The Missouri League of Women Voters (LWV Missouri) is a nonpartisan organization to inform women voters in the American state of Missouri and encourage their participation in the political process. It was founded in 1919 as a successor to the Equal Suffrage League, a campaign for women's suffrage in the state, and appointed Edna Gellhorn as its first president. It is affiliated to the U.S.-wide League of Women Voters and organizes local branches in different parts of the state.

== History ==
The Missouri League of Women Voters was organized at the Golden Jubilee Convention of the National American Woman Suffrage Association in St. Louis, Missouri in March, 1919. Missouri had just passed a bill allowing women to vote, but the Equal Suffrage League was initially not allowed to change its name to reflect the new legislation. Later, the National President of the League of Women Voters, Mrs. Carrie Chapman Catt, called a state convention and allowed the League to change its name. On October 16, 17, and 18, 1919, the Missouri Suffrage Association held a convention and the old League became the Missouri League of Women Voters.
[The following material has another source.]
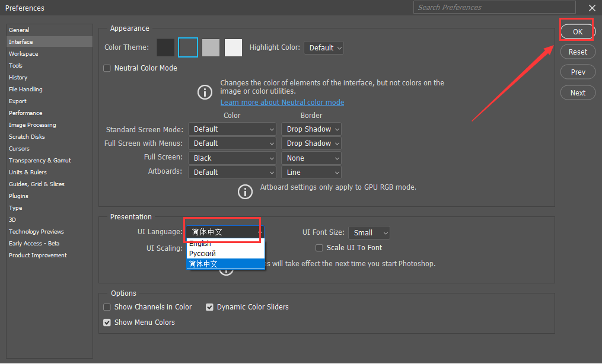This screenshot has height=364, width=602.
Task: Enable Scale UI To Font
Action: pos(319,247)
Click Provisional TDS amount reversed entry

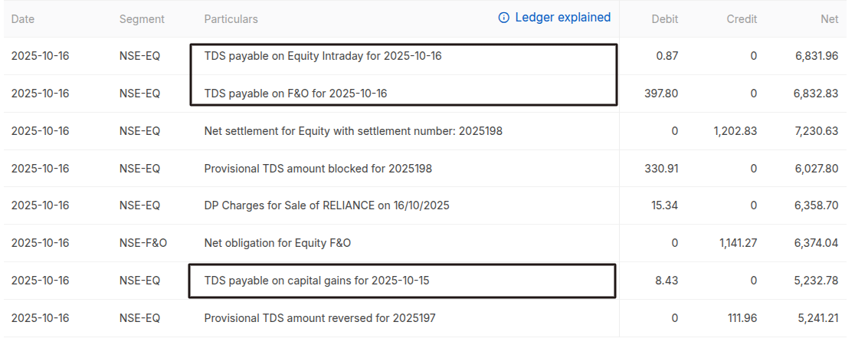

At the convention, 122 delegates from active Missouri suffrage leagues were present and the Statler Hotel ballroom was filled to capacity. A new constitution, written by Miss Laura Runyon of Warrensburg, Miss Myrtle Wood of St. Louis, and Mrs. Elmer McKay of Springfield, was adopted. Article II of the constitution read " The aims of this League shall be to increase the effectiveness of women's vote in furthering better government. The League, as an organization, shall be strictly non-partisan. Its officers and members are free to join the party of their choice." Initially, both major political parties were suspicious of the League of Women Voters, as they were worried it would interfere with their own plans for organizing women.

Edna Gellhorn was the first president of the Missouri League of Women Voters. She held classes for first time voters across Missouri, often traveling in the caboose of a milk train. She served as president of the St. Louis League of Women Voters three times and served on the national board.

== Policies ==
At the time of its founding, the Missouri League of Women Voters were described as a group of enfranchised women who want not just to vote, but to vote for something. As women were given the right to vote in 1919, suffragists turned their attention from the effort to secure the vote towards using their vote to build a better world. Members were identified as political, but not partisan.

LWV Missouri encourages informed and active participation in government. The organization is nonpartisan and does not endorse or oppose any political party or candidate. LWV educates voters, encourages citizens to register to vote, and communicates policy priorities to government officials. They also provide training on voting procedures, candidate, issues, lobbying, and campaigning. In order to project a nonpartisan stance, visible leaders of LWV refrain from political activity, partisan support, or running for office.